А бывало и так, как вспоминает Михаил Коршунов, что одни жильцы приводили к себе и селили членов репрессированных семей: Галя Иванова привела к себе Олю Базовскую, которая так и осталась жить у них в семье, пока ее мать не вышла из заключения. Отец Гали - старый большевик Борис Иванович Иванов - главный организатор хлебопечения в стране, в доме его называли Главхлеб и Главмука. Этажом ниже, под квартирой Ивановых, поселилась на какое-то время Светлана Аллилуева, дочь Сталина. Бывший булочник столкнулся со Сталиным на лестнице в подъезде. "Это ты, Иванов?" - удивился Сталин. Когда-то они в одних санях проделали путь из Туруханской ссылки на призывной пункт. Иванов кивнул. Больше Сталин, к счастью, ни о чем не спросил... Кстати, любопытная деталь: на кухнях было предусмотрено - вроде бы совершенно ненужное - отверстие в стене: специально для вытяжной трубы самовара! Ведь многие ссыльные на поселении привыкли сидеть у самовара - и архитекторы учли даже эту особенность домашнего уклада тогдашних жителей дома...
Жизнь шла своим чередом. Все чувства были распахнуты, на свету (и под неусыпным прищуром!).
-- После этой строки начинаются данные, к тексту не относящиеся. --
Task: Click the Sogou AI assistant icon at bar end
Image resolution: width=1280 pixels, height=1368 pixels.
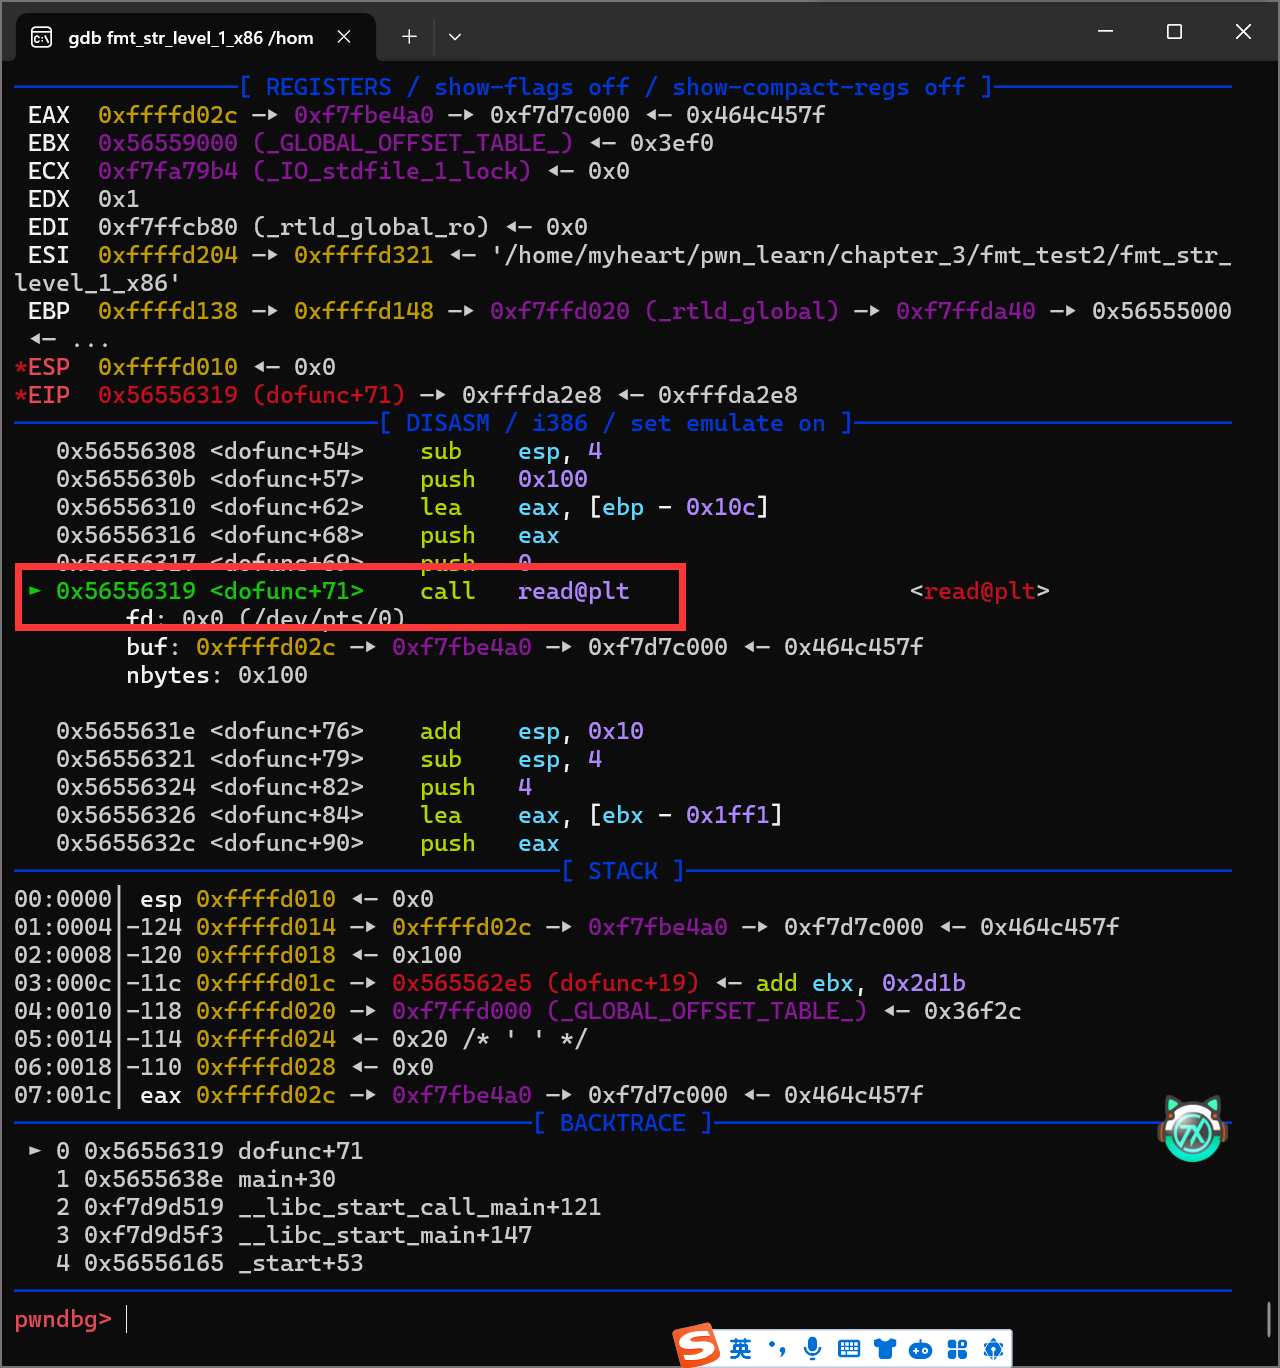Action: [x=993, y=1349]
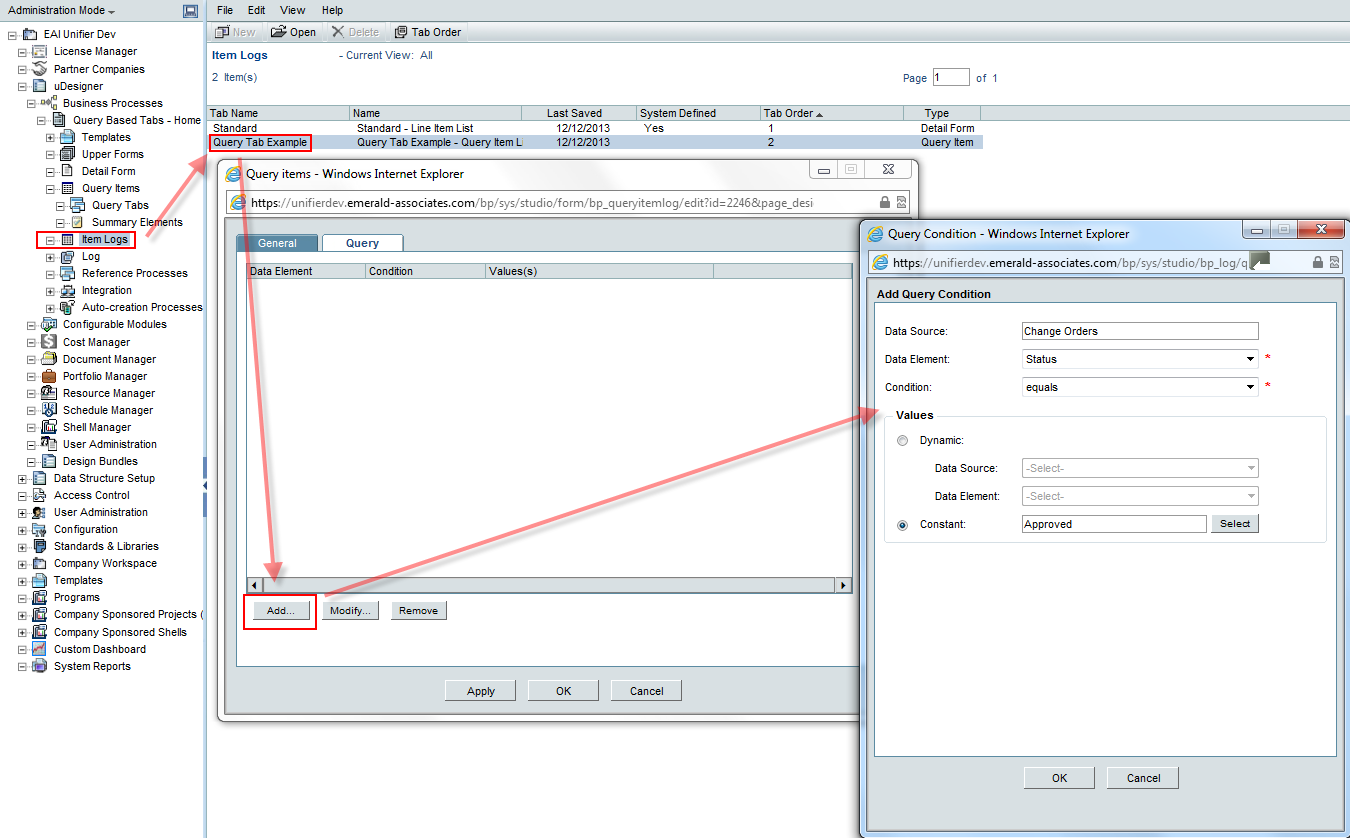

В доме знали о сильной любви наркома Петра Петровича Ширшова к своей жене, замечательной актрисе (увы, и эта история связана с трагедией: в один день супруга Ширшова ушла из дома и исчезла. Полгода не знали, где она, потом оказалось - арестована). Какое-то время всех занимала потасовка в клубе на спектакле "Любовь Яровая". Сергей Савицкий (после фильма "Джульбарс" он носил кличку Абдуло) обиделся на реплику какого-то зрителя из зала и кинул в него реквизитным аппаратом полевого телефона. Зритель не остался в долгу и бросился на сцену вместе с другими сочувствующими. Артисты тоже были не лыком шиты. Завязалась потасовка... Демократизм существовал на бытовом уровне. Сын знаменитого партийного деятеля Артема (Сергеева) - тоже, как и отец, Артем, не один год провел в семье самого вождя: "Сталин читал нам вслух Зощенко... И очень хорошо. Вдруг тормозил на какой-нибудь фразе и, покачивая головой и улыбаясь, говорил: "Тут товарищ Зощенко что-то засмущался, очевидно... ГПУ..." Вообще Сталин бывал в этом доме раз или два, не больше, у своей дочери Светланы, которая жила здесь некоторое время. Стены помнят и присутствие Берии. Жили, в общем-то, весело, часто были вечеринки с танцами. Берия тоже на них приходил, веселился, танцевал...
Михаил Коршунов:
"В 8-м подъезде пьяный Малютка - нарком Ежов - выплясывал лезгинку без сапог, в носках и галифе, а охрана дергала люстры, проверяла, чтобы не оборвались; бродила несчастная, отсидевшая срок сестра жены Сталина Анна Сергеевна. В 30-е годы покрикивали едкими характерными бошевскими сигналами правительственные "паккарды", телохранители упражнялись двухпудовыми гирями, собаководы тренировали сторожевых псов, на спецмашинах доставлялись для особых кремлевцев запечатанные кремлевские обеды... В подвальном этаже под первым подъездом имелся тир, слышались выстрелы. Часто приходила жена Тухачевского, в кожаной куртке, стреляла из пистолета. К ней присоединялся еще кто-нибудь из жен военных..."
Трагические 30-е годы выкосили многие семьи обитателей дома. Если ночью в "Доме на набережной" светились окна, это не значило, что их жильцы заняты сверхурочной работой, - до самого утра шли обыски. В квартирах стрелялись, выбрасывались из окон, вешались, травились газом и снотворным... В одном 1938 году почти 300 квартир были опечатаны, а квартиросъемщики сидели на Лубянке.
После войны и тем более после смерти Сталина общественный интерес к дому теряется. После смерти вождя жители иногда видели на балконе квартиры, где жила Светлана Аллилуева, вывешенную для проветривания на перила знакомую по фотографиям и картинам шинель...
Новое советское чиновничество нашло другую среду обитания. Но возникла идея создания музея, посвященного этому социально-культурному феномену советского общества. Этим занялись Тамара Тер-Егиазарян (старожил дома еще с 1931 г.) и группа жильцов. В сентябре 1989 г. - сначала в Красном уголке, затем в одной из квартир "Дома на набережной" музей открылся. В 1998 г. он получил статус муниципального. Сейчас в экспозиции представлена история строительства "Дома на набережной" и среда обитания 30-х гг.: реконструирована меблированная жилая комната с бытовой техникой тех лет - радиоприемниками, патефонами, телефонными аппаратами. Руководит музеем вдова писателя Юрия Трифонова, давшего дому имя, известное всему миру. Этот дом - памятник нашей общей судьбе.